Glycogen storage disease type I (GSDI), also called von Gierke disease, is a rare inherited disorder characterised by the accumulation of glycogen in cells, particularly in the liver, kidneys, and small intestines. This buildup interferes with normal organ function and causes various health complications.
There are two main types of GSDI, classified based on their genetic causes and symptoms: glycogen storage disease type Ia (GSDIa) and type Ib (GSDIb). Previously, two additional forms, called types Ic and Id, were described. However, these are now recognised as variations of GSDIb. GSDIa arises through mutations in the G6PC gene that cause a deficit of the catalytic subunit G6P-alpha expressed in the liver, kidney and intestine which results in a buildup of glycogen in the cells.
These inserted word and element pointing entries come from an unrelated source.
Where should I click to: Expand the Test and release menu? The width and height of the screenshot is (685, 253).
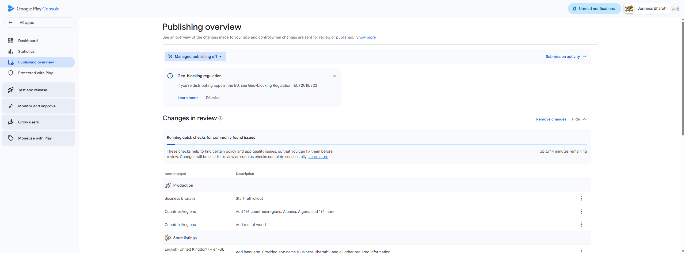coord(39,90)
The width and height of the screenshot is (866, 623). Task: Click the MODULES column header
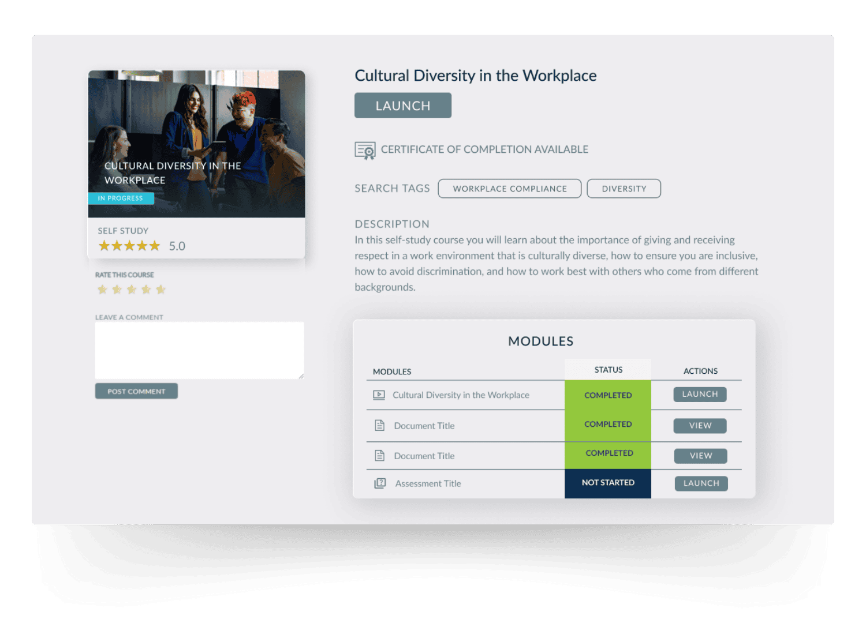click(x=392, y=371)

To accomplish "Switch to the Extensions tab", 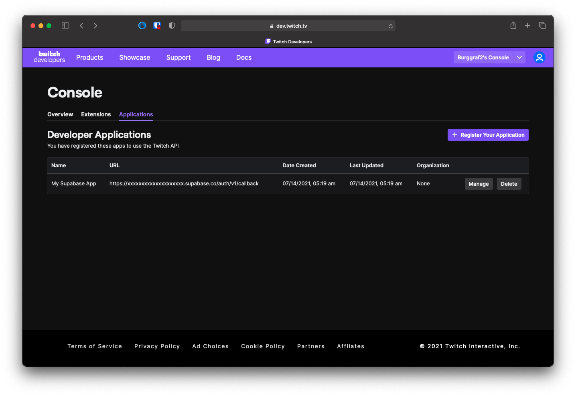I will pos(96,114).
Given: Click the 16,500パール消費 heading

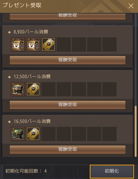Looking at the screenshot, I should click(32, 121).
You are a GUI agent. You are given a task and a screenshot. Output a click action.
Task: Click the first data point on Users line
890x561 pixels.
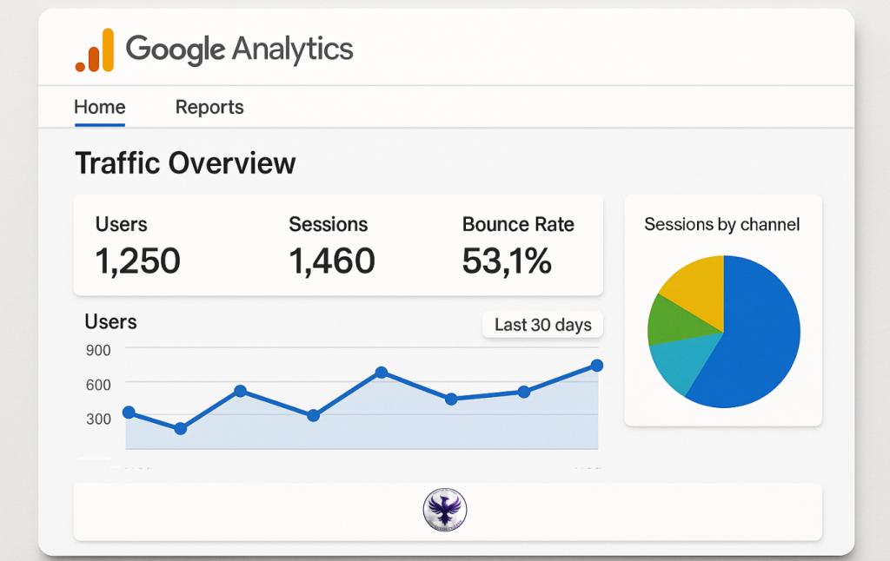[129, 413]
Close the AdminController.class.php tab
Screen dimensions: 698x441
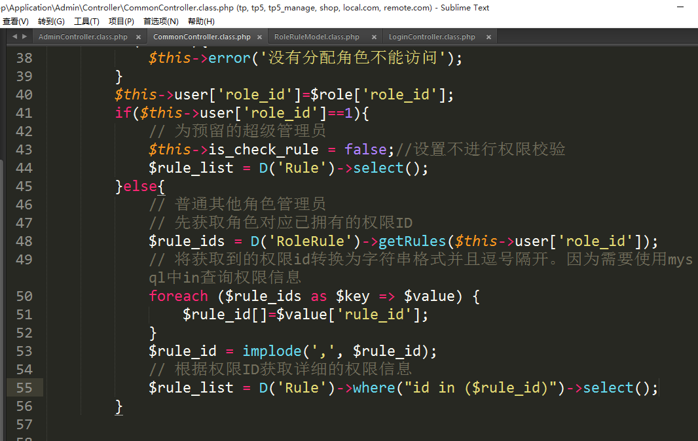[137, 37]
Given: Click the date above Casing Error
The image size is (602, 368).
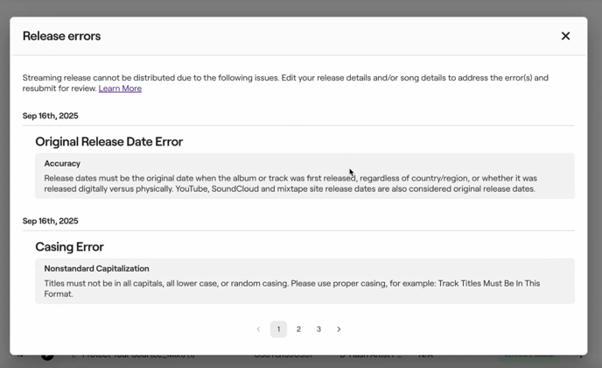Looking at the screenshot, I should pyautogui.click(x=50, y=221).
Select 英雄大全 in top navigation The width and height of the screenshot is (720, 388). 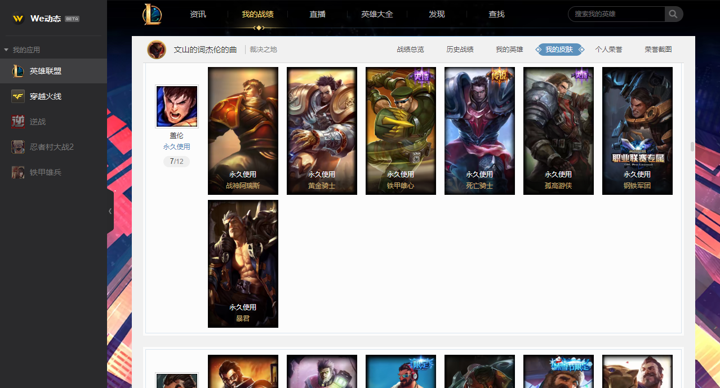click(377, 14)
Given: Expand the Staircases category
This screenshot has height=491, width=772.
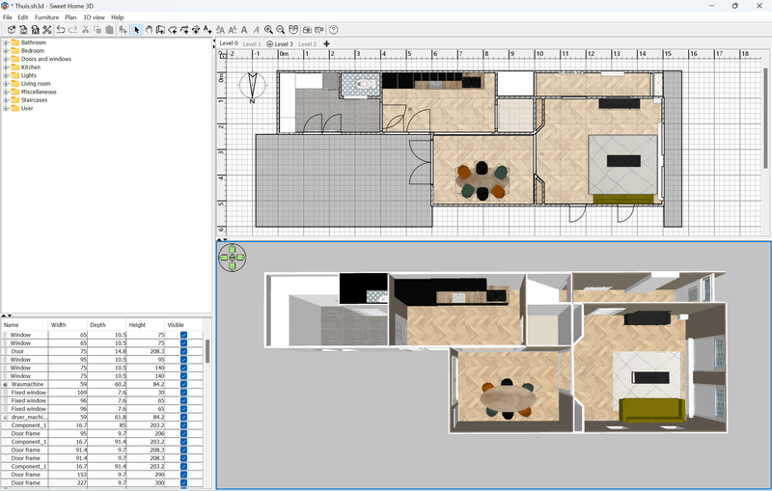Looking at the screenshot, I should pyautogui.click(x=6, y=100).
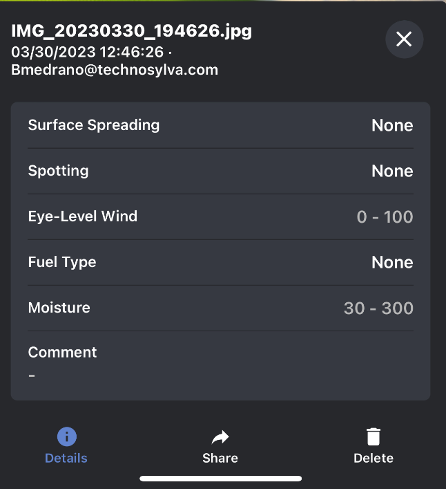Switch to the Details tab label
Screen dimensions: 446x489
click(66, 458)
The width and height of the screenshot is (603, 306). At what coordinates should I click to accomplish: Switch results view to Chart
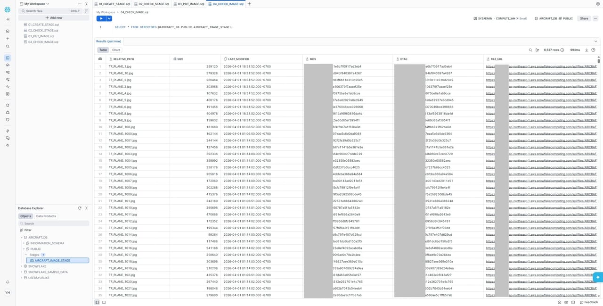(116, 50)
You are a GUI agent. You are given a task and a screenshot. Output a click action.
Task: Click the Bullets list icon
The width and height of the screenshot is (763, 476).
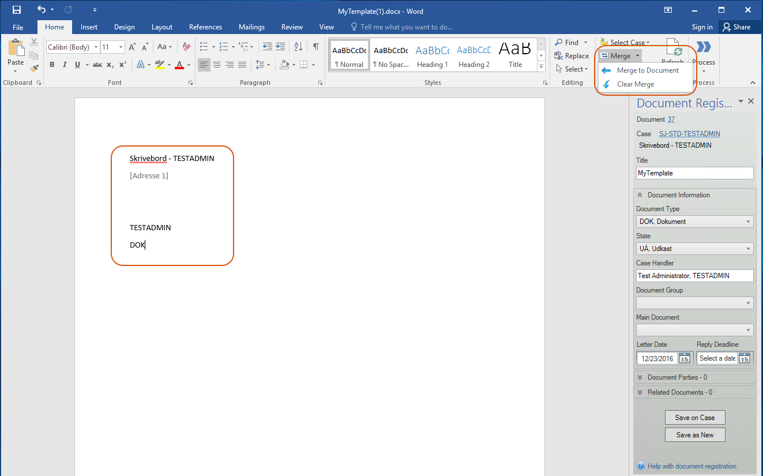click(x=204, y=47)
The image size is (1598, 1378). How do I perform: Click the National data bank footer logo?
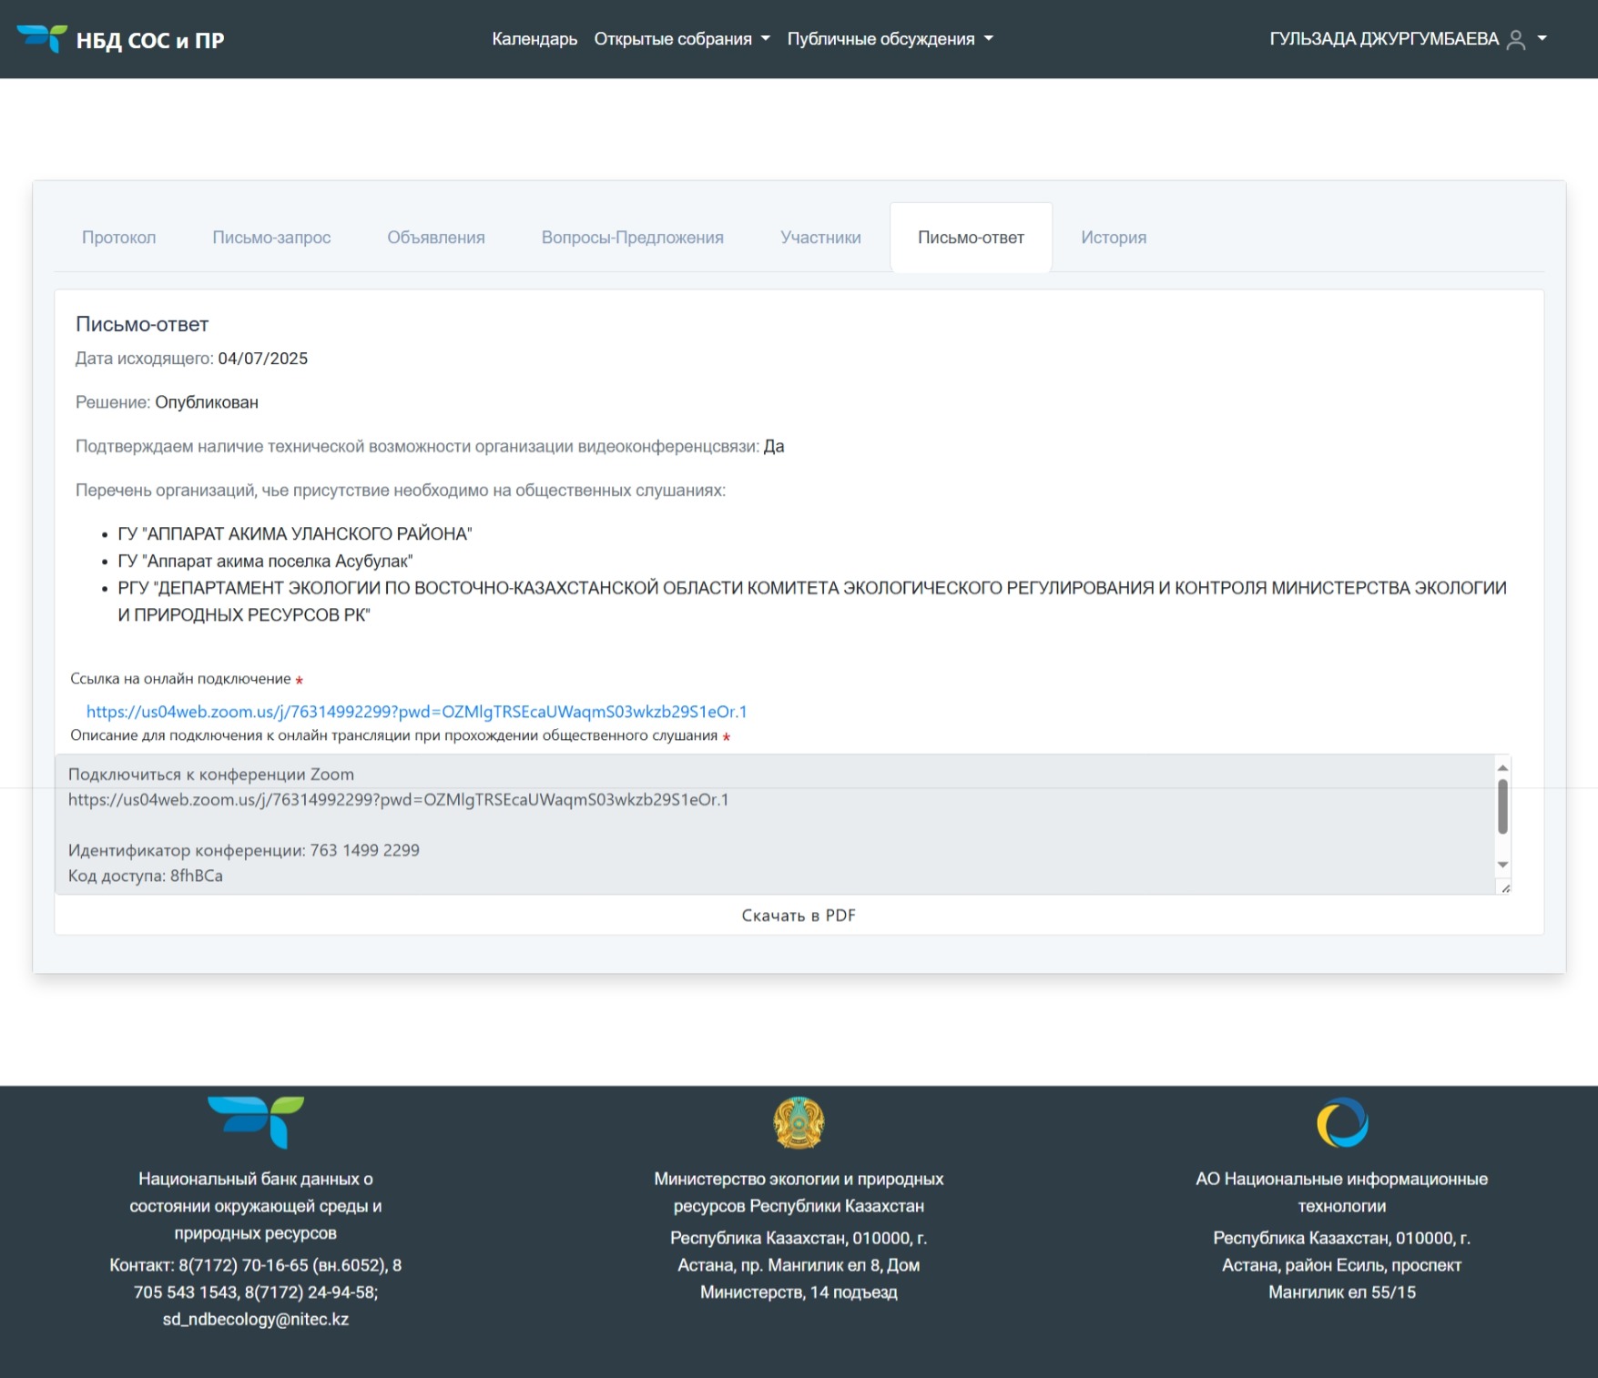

GSDI results from mutations in two genes: G6PC1 and SLC37A4. Mutations in G6PC1 cause GSDIa, while mutations in SLC37A4 lead to GSDIb.
Symptoms of GSDI typically manifest at around 3 to 4 months of age; these may include hypoglycemia (low blood sugar), lactic acidosis, hyperuricemia (high uric acid levels), and hyperlipidemia (elevated blood fats). Other features include an enlarged liver and kidneys, short stature, thin limbs, and a protruding abdomen. In GSDIb, additional issues such as neutropenia (low white blood cell count), frequent infections, oral problems, and inflammatory bowel disease are common. Adolescents and adults may develop osteoporosis, gout, kidney disease, and benign liver tumours which may progress to cancer.